§ YOUR GOAL: Exactly and only the lines from the line holding "This screenshot has" to the end of the records should be reproduced. Leave pictures out.

▼

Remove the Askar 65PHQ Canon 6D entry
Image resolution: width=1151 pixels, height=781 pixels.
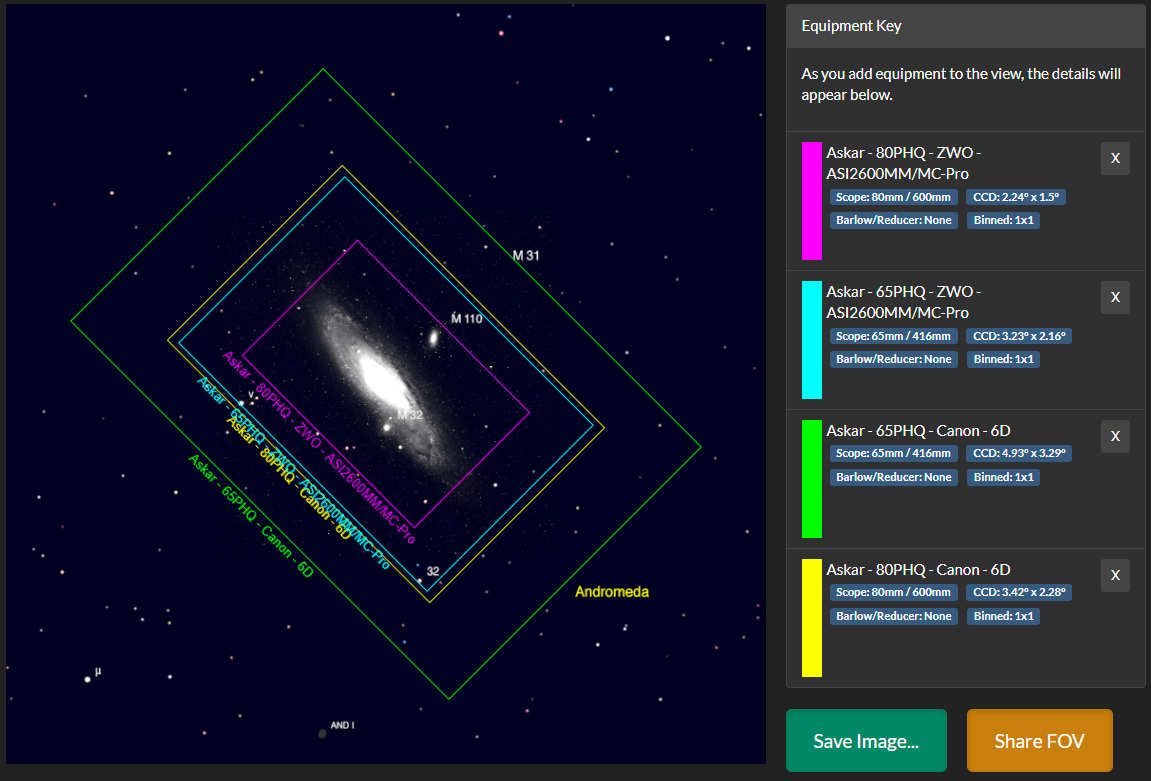click(1115, 436)

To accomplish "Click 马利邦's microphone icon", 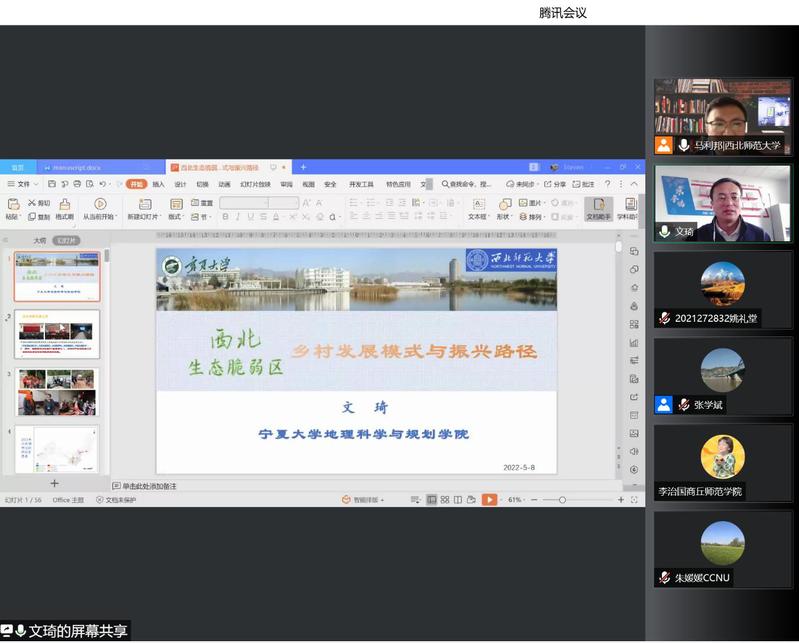I will (x=684, y=145).
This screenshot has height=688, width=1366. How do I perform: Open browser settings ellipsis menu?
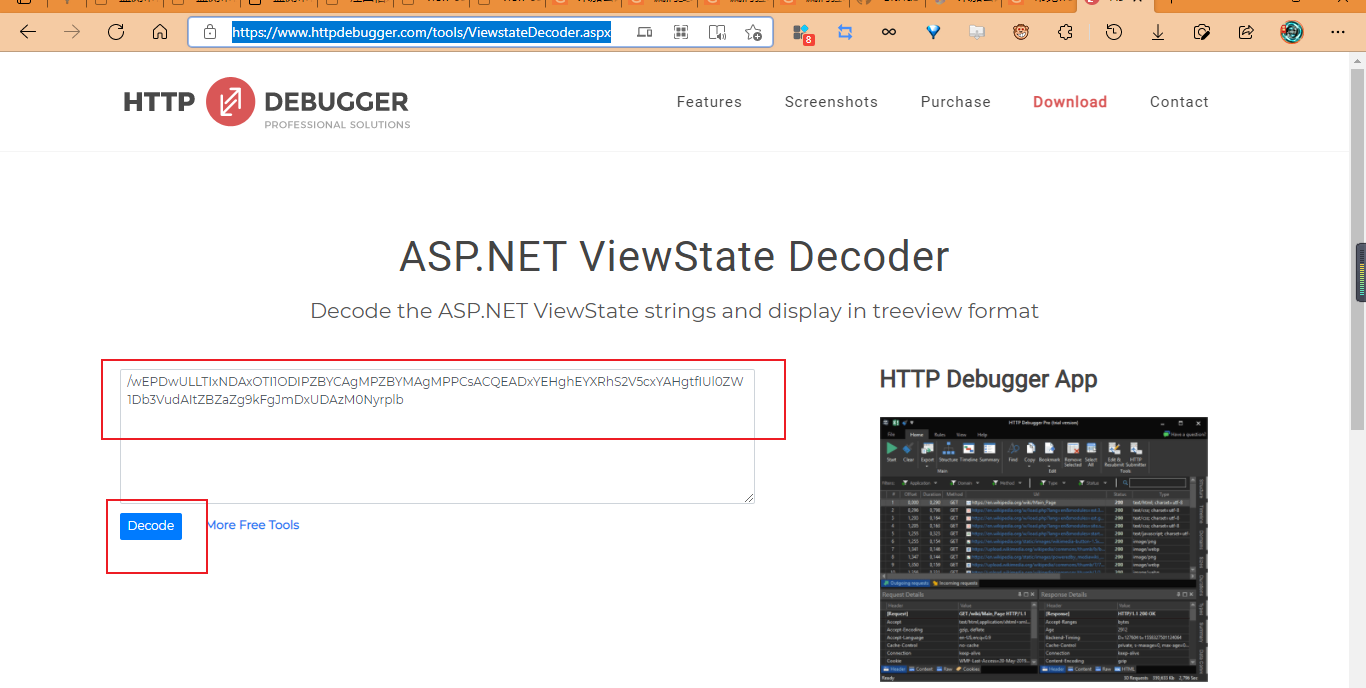click(x=1338, y=32)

▲

§ WRITTEN ANSWER:
This screenshot has height=688, width=1366. How do I perform: Open browser settings ellipsis menu?
click(x=1338, y=32)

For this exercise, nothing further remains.